Şanlıurfa Sivil Toplum Kuruluşları , Cuma Namazı çıkışı ,Dergah camisinde basın açıklaması yaptı.Açıklamayı STK 'lar adına Günyüzü dernek başkanı Veysel Toprak okudu.
Basın açıklamasında:Halep Mazlumlarının Haykırışı İnsanlık Vicdanının Son Sınavıdır. Huzur şehri Şanlıurfa’mızda polise yapılan menfur saldırıyı şiddetle ve nefretle kınıyor ve bu tür terör olayların bir daha yaşanmamasını temenni ediyoruz.
Dünya siyasi ve ekonomik açıdan tarihin en zor dönemlerinden birinden geçiyor. Zalimlerin zalimliklerinde sınırları zorladığı, mazlumların çığlıklarının arşı inlettiği, egemen güçlerin demokrasi ve insan hakları yalanların açıkça deşifre olduğu, haklının sustuğu haksızlığın utanmaz yüzünün cirit attığı günlerden hep beraber geçiyoruz.

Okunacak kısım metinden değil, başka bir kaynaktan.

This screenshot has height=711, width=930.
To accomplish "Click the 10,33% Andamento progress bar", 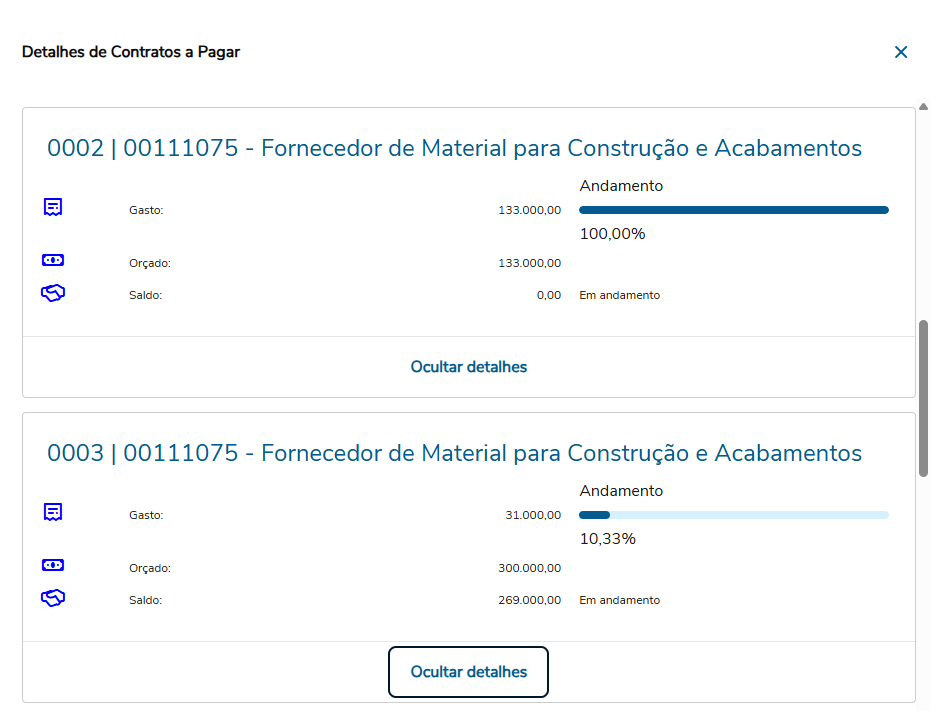I will pos(733,515).
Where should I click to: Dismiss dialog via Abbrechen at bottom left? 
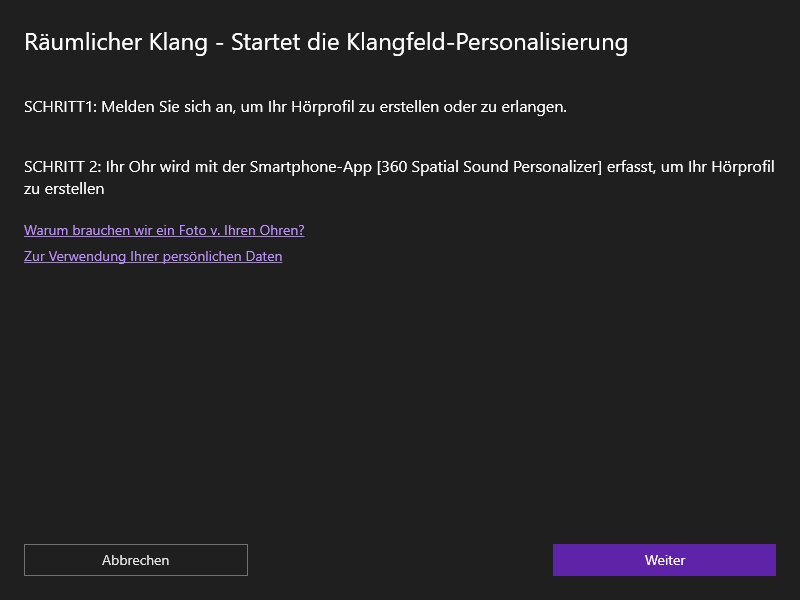click(136, 560)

Halep’in iniltileri, 15 Temmuz alçak darbe girişimi başarılı olsaydı Allah korusun Şanlıurfa semalarında yankılanması muhtemel iniltilerdir. Batı medeniyetinin demokrasi, hoşgörü ve insan hakları maskesi o gece düşmüştür. O gece Türkiye’yi karanlığa mahkûm etmek isteyen irade ile Arakan’ı, Mısır’ı, Filistin’i, Doğu Türkistan’ı, Halep’i inim inim inleten irade aynı zulüm deryasına akan farklı nehirler gibidirler. Dilleri, dinleri, renkleri farklı da olsa zihinlerine kodlanmış İslam düşmanlığı aynıdır. Avrupa Birliği, Birleşmiş Milletler, uluslar arası insan hakları örgütleri bugün artık yalan makinesine dönmüş çıkar gruplarından başka bir şey değildir. Ortadoğu ülkeleri İslam sancağı altında toplanmayı, yapılan her zulme ortak bir sada çıkarmayı başaramadıkları müddetçe ne Esed son zalim olacaktır, ne de Halep son mazlum. Suriye halkının 5 yıldan beridir yaşadığı zulmün Avrupa, Rusya ile ABD’nin güç savaşından öte bir anlamı var mıdır? Kendi toprakları için demokrasi havarisi kesilen ey Batı bu vekâlet savaşının sonu gelmedi mi artık?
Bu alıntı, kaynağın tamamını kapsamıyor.